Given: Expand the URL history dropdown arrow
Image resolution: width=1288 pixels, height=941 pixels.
=-=-=
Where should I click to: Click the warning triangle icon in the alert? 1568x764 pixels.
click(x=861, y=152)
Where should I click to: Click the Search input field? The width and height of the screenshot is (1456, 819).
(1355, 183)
=-=-=
■ Directions for this task ■
Keeping every character as it is, restate the lines above that run from the line with "Given: Expand the URL history dropdown arrow" through the line with "Image resolution: width=1288", both included, and nothing else.

■ Problem solution ■
Given: Expand the URL history dropdown arrow
Image resolution: width=1288 pixels, height=941 pixels.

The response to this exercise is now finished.